Halo, which is launched today, is a new type of coffee capsule that is both fully biodegradable but also contains some of the best coffees in the world, including the rare beans of Kopi Luwak Diamond – the first time it is available in capsule form.

The capsules, compatible with Nespresso coffee machines, are made from natural fibers, including bamboo and paper, which can be thrown in the household trash and biodegrade within 90 days.

The company’s mission is to provide an environmentally friendly alternative to existing aluminum and plastic capsules, which can take up to 200 years to biodegrade.

The product will be available for purchase from the company’s website (£ 10 for a 10-pack) and is used by luxury hotel brands as well.

“The original capsule coffees were a triumph of design, bringing espresso-quality coffee into your home.
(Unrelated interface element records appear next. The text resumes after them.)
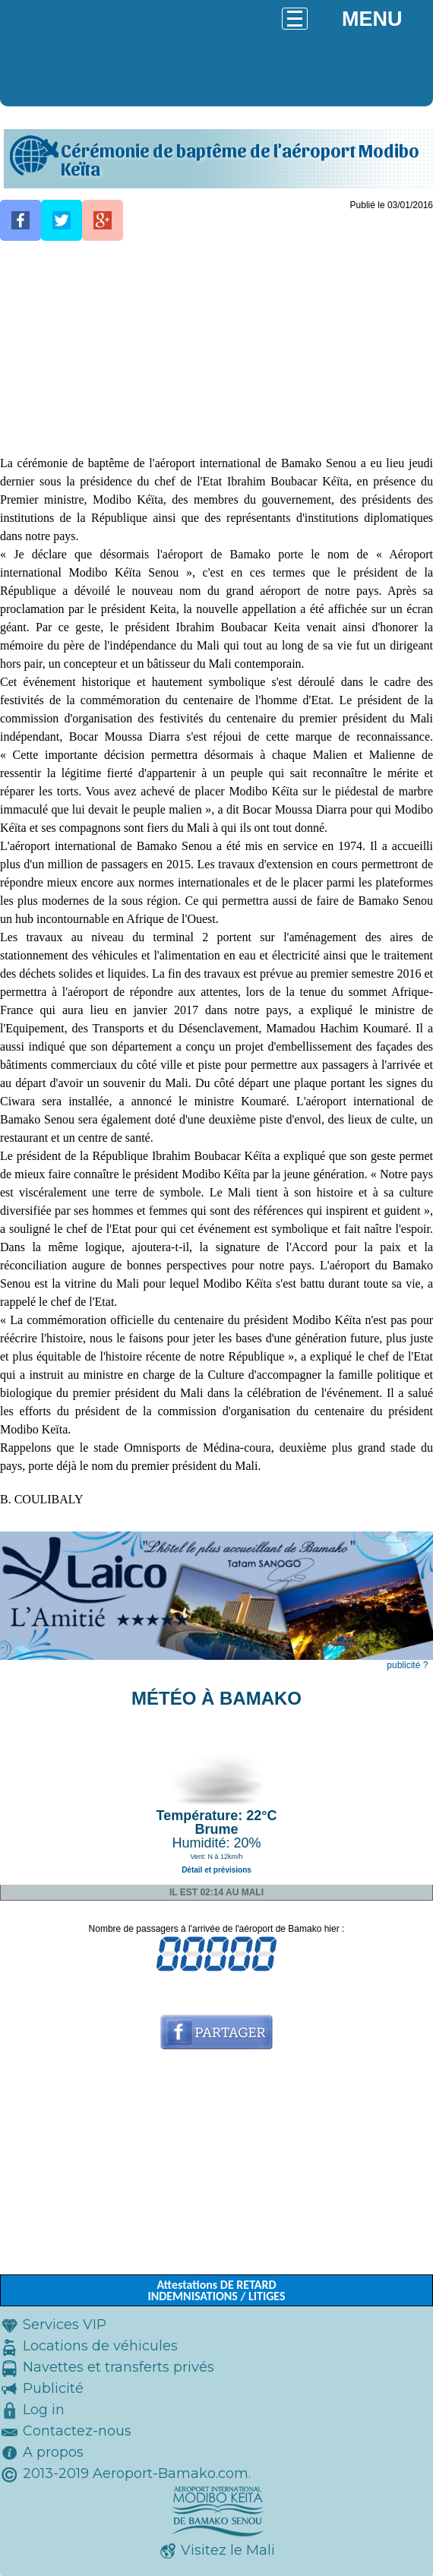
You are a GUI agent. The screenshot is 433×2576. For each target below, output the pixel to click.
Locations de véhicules (100, 2345)
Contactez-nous (77, 2431)
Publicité (53, 2388)
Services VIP (64, 2324)
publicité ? (407, 1665)
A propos (53, 2452)
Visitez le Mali (228, 2550)
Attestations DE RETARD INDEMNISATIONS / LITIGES (216, 2290)
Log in (44, 2409)
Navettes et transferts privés (118, 2367)
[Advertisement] (216, 348)
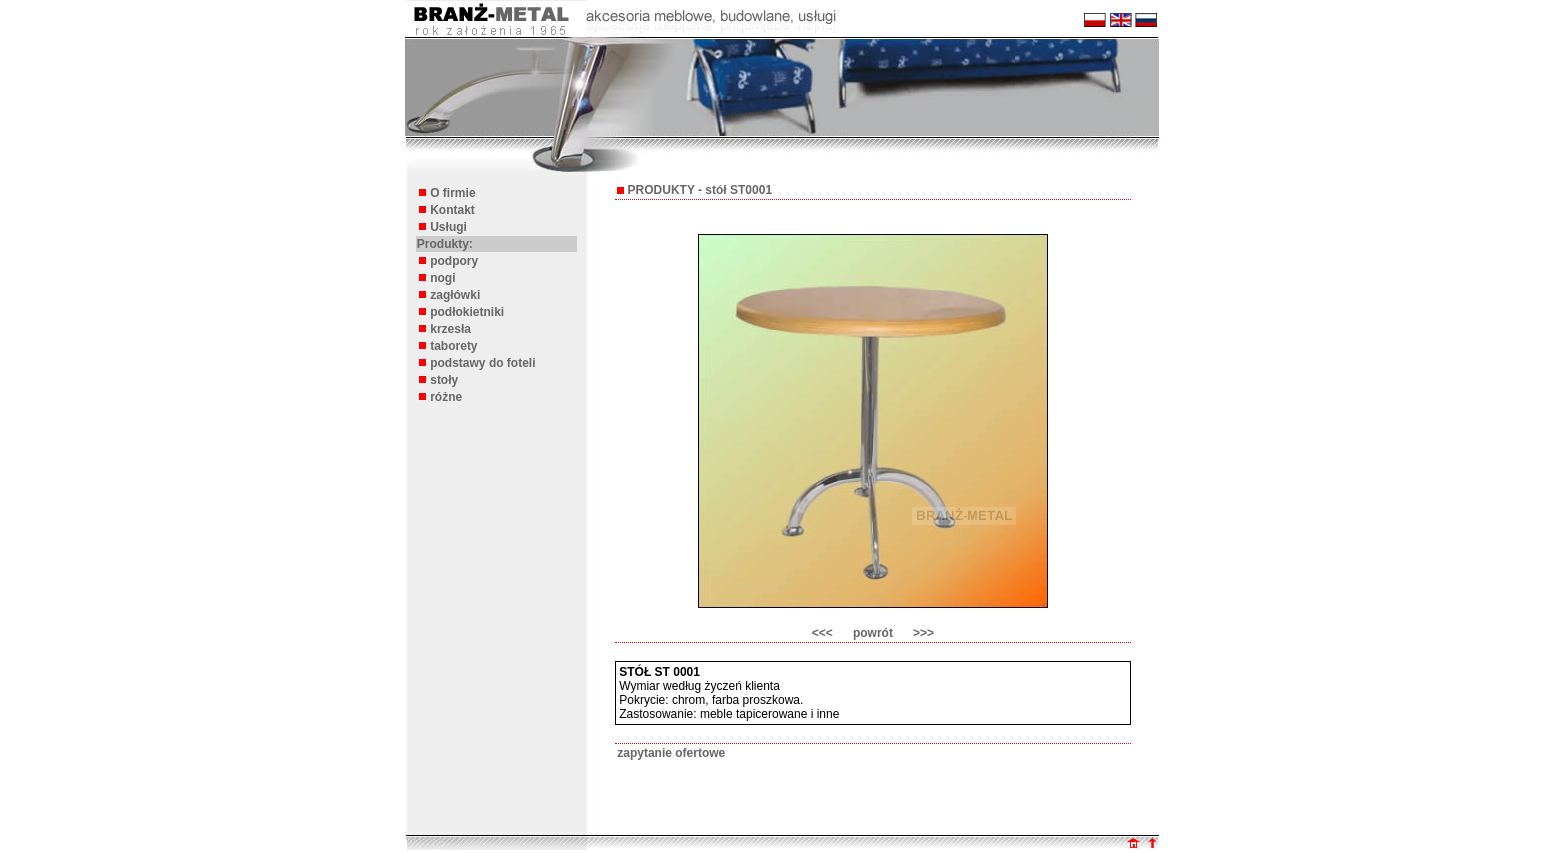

But they forgot the planet, resulting in millions of tons of waste,” Leonard said. “We want to set a new standard for coffee capsules and in a year we will have forced the industry to change,” he added.

Leonard left Gray London last year alongside Managing Director Lucy Jameson and Managing Director Natalie Graeme. The trio are expected to launch a new agency later this year.

The team behind Halo is Leonard (above), UK Barista Championship judge Richard Hardwick, brewer David Foster and former Nespresso manager Andrew Richardson. The capsule was developed with Antica Tostatura Triestina roasters.

To kick off the brand and spark debate on the amount of waste generated by existing coffee capsules, Halo worked with JCDecaux’s Creative Partnerships team to take over a digital signage site at Euston Station.

Starting at 9 a.m. this morning, Euston’s screen will repeatedly fill up with 13,500 capsules – the number of capsules currently being sent to the landfill every minute. The film was created with Stink Studios.

The campaign will also include a digital landfill website where people can dig deeper into the issues and watch a launch movie.

Hardwick said: “The coffee revolution has taken place and one of the main challenges facing the industry now is the millions of tonnes of waste created by the coffee capsule category.

“Aluminum and plastic coffee capsules are very difficult to recycle, so most end up in the trash and that’s why up to 75% are currently sent to landfill every minute. Most people do not understand the irreversible damage that these coffee capsules inflict. on the planet.”